# Brontekst
+ + + + +
Het 'ontwaken' van dit Calvijnse kerk-begrip zou vandaag wel eens van grote actuele betekenis kunnen worden.

Wanneer de 'vaderlandse kerk' noodzakelijkerwijze vandaag de dag wordt terugggebracht tot de juiste 'eigentijdse' proporties, dan zou ze wel eens 'samen met al de heiligen' in de hele wereld hier te lande weer wezenlijk 'volkskerk' kunnen worden, zoals dit voor Hoedemaker in de vorige eeuw een 'must' is geweest: De kerk is als zodanig volkskerk - dat wil zeggen, zij is in principe open voor en naar het héle volk - of zij is géén kerk. Al is die 'volkskerk' dan tot marginale en minimale proporties terugggebracht, zij heeft ten principale een (hét) Woord voor de wereld en daarmee in de eerste plaats voor het eigen volk.

Belijdenisgeschriften

Het hangt ongetwijfeld samen met het kerkbegrip van Calvijn, dat hij nergens opzettelijk en breedvoerig de aandacht vraagt voor de eigen waarde en het gezag van belijdenisgeschriften.

Ongetwijfeld zijn ze voor hem in zijn tijd van betekenis en zelfs van grote betekenis geweest, maar nergens krijgen de toenmalige belijdenisgeschriften voor en van hem een verzelfstandigde positie, laat staan dat Calvijn ze opnam in zijn wezensbepaling van de kerk. Waar het Wóórd is, daar is de kerk, en daar horen de belijdenisgeschriften ondersteunend en getuigend bij, maar dan wél op de tweede plaats.

Het gaat Calvijn vooral om de dynamiek van deze documenten voor het 'Woord-gebeuren' in de gemeente en zó in het geheel van de kerk, waarbij dan in de eerste plaats het Woord deze geschriften zal doorgloeien en deze getuigende en belijdende geschriften geenszins over het Woord zullen heenvloeien om het aldus te doen vervloeien in een onzegbare zondvloed van nietszeggende woorden óver het Woord van God. Met andere woorden: om Gods wil, een hartelijke belijdenis vanuit en door het Woord, en geen móndbelijdenis over en aangaande het Woord!

Is dit laatste het geval, dan wordt op een 'roomse' wijze het Woord geplaatst onder de stolp van de traditie en aldus 'monddood' gemaakt. En dat was en kan de 'gereformeerde bedoeling' niet wezen.

Wanneer anderzijds de belijdenisgeschriften in de kerk monddood zouden worden gemaakt, dan heeft de kerk als zodanig niets meer te zeggen. Maar dit betekent niet, dat dan het Woord in die kerk niets meer te zeggen zou hebben! Waar het Woord van God is, daar is de kerk, en het zal de kerk dan opnieuw leren van God te getuigen dan wel Zijn Naam te belijden.
+ + + + +
# Oefenmateriaal
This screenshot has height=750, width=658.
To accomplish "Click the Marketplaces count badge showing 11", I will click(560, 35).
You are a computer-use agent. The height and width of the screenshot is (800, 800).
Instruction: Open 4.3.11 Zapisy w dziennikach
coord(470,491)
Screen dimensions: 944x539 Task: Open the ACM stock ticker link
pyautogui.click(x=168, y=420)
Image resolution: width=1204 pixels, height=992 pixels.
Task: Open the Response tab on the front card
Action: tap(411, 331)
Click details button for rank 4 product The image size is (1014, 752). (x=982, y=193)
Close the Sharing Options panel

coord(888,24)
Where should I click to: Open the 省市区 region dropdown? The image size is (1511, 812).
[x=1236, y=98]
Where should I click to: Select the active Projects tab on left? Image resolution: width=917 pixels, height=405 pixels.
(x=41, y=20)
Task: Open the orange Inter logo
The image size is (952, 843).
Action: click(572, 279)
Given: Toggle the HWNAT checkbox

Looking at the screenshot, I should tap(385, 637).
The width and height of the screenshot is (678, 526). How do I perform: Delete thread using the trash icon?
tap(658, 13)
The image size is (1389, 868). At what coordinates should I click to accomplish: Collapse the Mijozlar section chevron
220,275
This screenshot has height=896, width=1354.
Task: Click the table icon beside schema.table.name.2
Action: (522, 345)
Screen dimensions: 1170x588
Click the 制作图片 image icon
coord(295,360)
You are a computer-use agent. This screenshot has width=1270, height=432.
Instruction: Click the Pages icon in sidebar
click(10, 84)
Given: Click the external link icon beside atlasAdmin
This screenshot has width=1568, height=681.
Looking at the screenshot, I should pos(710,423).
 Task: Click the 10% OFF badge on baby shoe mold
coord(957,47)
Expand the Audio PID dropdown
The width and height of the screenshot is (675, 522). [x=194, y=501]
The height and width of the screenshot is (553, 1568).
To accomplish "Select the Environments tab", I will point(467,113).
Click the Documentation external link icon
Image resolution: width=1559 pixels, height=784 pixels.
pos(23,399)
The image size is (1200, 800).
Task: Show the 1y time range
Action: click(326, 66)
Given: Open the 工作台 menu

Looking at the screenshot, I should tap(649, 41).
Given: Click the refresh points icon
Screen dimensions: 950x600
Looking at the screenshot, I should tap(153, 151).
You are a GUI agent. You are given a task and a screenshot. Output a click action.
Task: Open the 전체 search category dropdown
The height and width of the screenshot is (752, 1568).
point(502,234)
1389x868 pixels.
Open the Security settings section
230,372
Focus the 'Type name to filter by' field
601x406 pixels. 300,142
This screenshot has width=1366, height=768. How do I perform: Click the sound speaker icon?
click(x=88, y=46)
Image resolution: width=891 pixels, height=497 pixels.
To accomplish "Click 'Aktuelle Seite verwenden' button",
+ + + + +
# Opgave A
Voor wie was de volkskerk volgens de brontekst in de vorige eeuw een 'must'?
# Opgave B
Geef de regels van de lijst opnieuw, beginnend bij de eerste regel en eindigend bij de regel met "Action: tap(411, 331)". Hernoem daarbij "Marketplaces" tot "Sellers" en laat al het andere ongewijzigd.

# Eindantwoord A
Voor Hoedemaker.

# Eindantwoord B
This screenshot has height=750, width=658.
To accomplish "Click the Sellers count badge showing 11", I will click(560, 35).
You are a computer-use agent. The height and width of the screenshot is (800, 800).
Instruction: Open 4.3.11 Zapisy w dziennikach
coord(470,491)
Screen dimensions: 944x539 Task: Open the ACM stock ticker link
pyautogui.click(x=168, y=420)
Image resolution: width=1204 pixels, height=992 pixels.
Task: Open the Response tab on the front card
Action: tap(411, 331)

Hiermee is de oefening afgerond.